Authorities struggle to reopen roads across the snowy South and Midwest

Authorities struggled to remove abandoned cars and reopen still-slick highways across the nation's midsection Friday after a record snowfall buried the region and stranded holiday travelers and shoppers.

Friday, December 24th 2004, 3:46 pm

By: News On 6


Authorities struggled to remove abandoned cars and reopen still-slick highways across the nation's midsection Friday after a record snowfall buried the region and stranded holiday travelers and shoppers.

Kentucky highways remained hazardous, with temperatures dipping below freezing in many areas, and biting winds creating 5-foot snowdrifts.

``They're about half-scared to drive fast today,'' state Trooper Barry Meadows said.

A portion of Interstate 64 in Indiana reopened, a day after more than 100 stranded travelers were rescued from their snowbound vehicles. But the road was still treacherous because of hundreds of abandoned vehicles along a 25-mile stretch near the Illinois line.

Some Indiana churches canceled Christmas services to keep people off the road after much of the state was buried in up to 2 feet of snow.

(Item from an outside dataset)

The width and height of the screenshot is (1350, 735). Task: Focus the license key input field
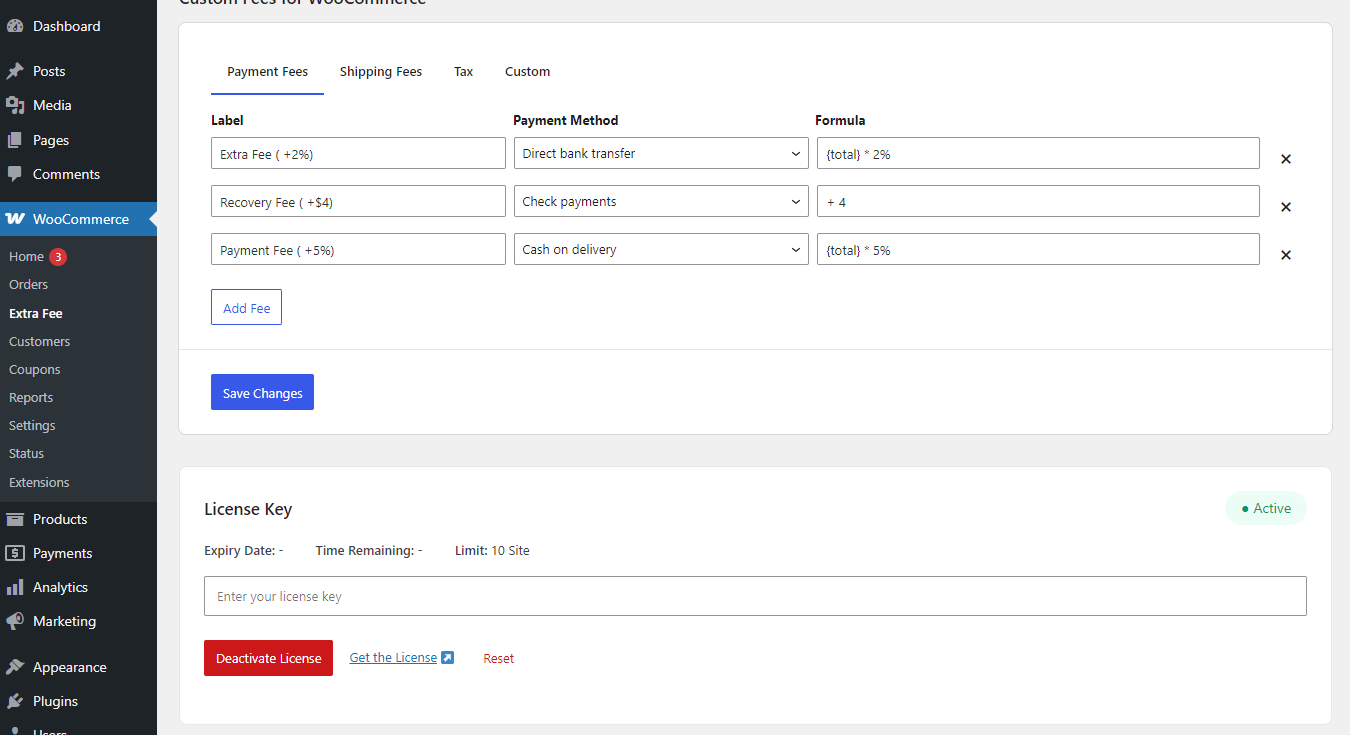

``We were not asking parishioners to be out when police say to stay in,'' said the Rev. Dave Ferry, pastor of Englewood Baptist Church in Bedford, Ind.

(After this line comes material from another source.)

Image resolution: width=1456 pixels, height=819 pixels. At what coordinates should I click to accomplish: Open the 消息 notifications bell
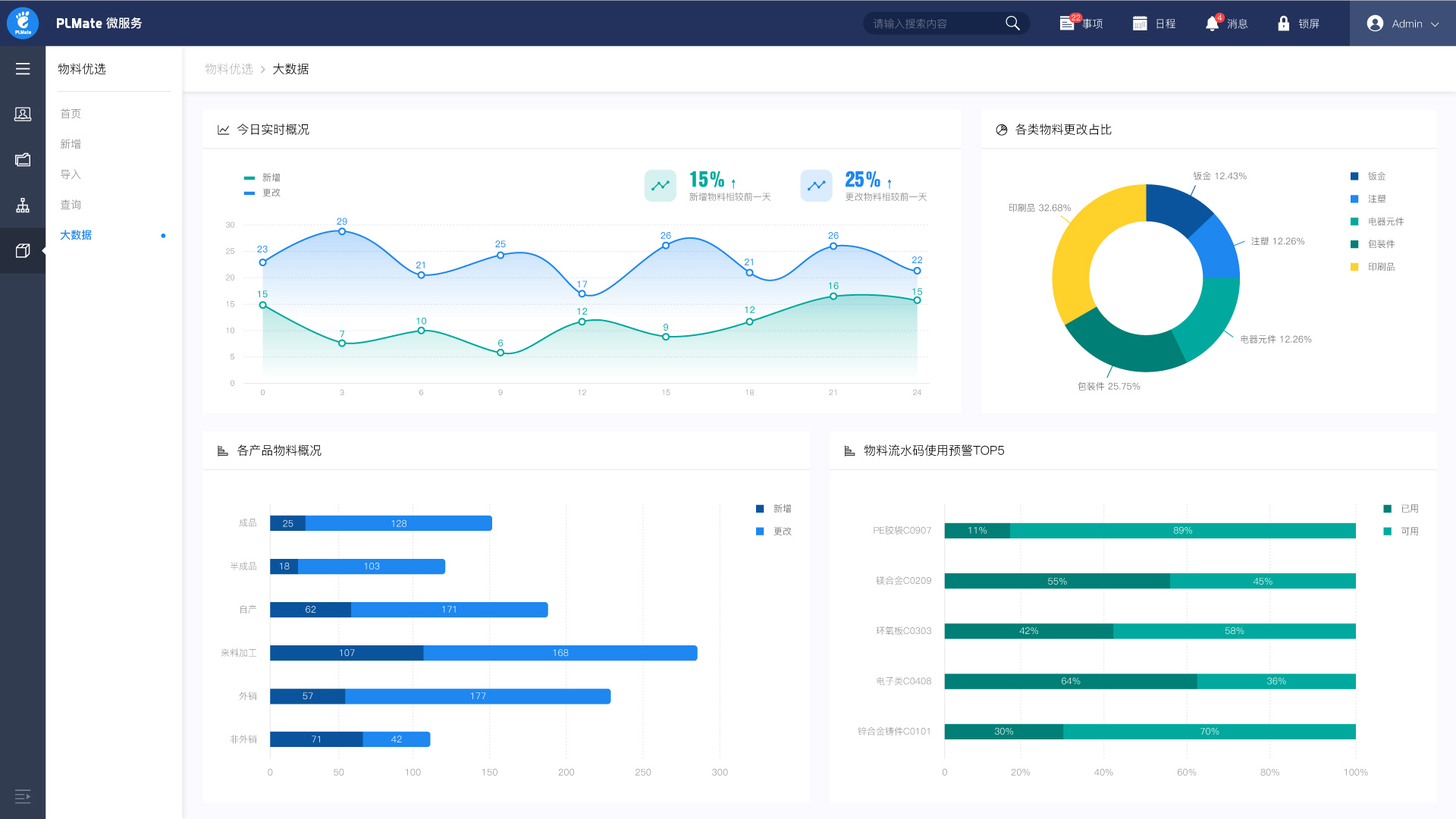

I-40 reopened in parts of Arkansas, where stranded travelers awoke in shelters.

With frigid temperatures forecast for Ohio on Saturday, some 275,000 homes and businesses _ about a half of them in Columbus _ were without power, and ice-covered tree branches kept falling onto power lines.

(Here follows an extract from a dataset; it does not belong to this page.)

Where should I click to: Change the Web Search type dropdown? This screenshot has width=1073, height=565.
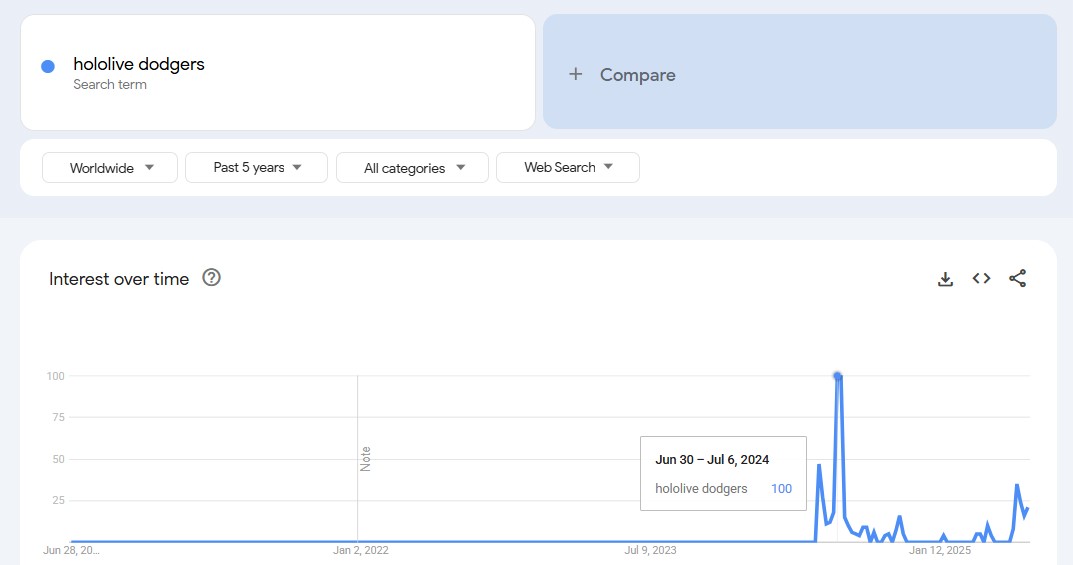[567, 168]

Wind chill readings below zero did not freeze out the live Nativity scene in Normal, Ill., but Monsignor Eric Powell of Epiphany Catholic Church said the role of Jesus was played by a doll instead of a baby.

``That we wouldn't want to risk,'' Powell said.

In Chicago, where the temperature was not expected to break 6 degrees and the wind chill was well below zero, sales clerks outnumbered shoppers in Chicago's Marshall Field's flagship store on Friday morning.

Shopper Mary Ann Holland, 57, of Chicago was thrilled to see no lines. ``I always come early on Christmas Eve,'' she said.

The Westfield Shoppingtown Southpark mall in suburban Cleveland decided to stay open three hours later on Christmas Eve, until 9 p.m., to make up for sluggish shopping during the sloppy storm.

``The weather has put a dent in it and they want to recoup some of it,'' said Tom Ford, who runs a kiosk that sells sports team gear.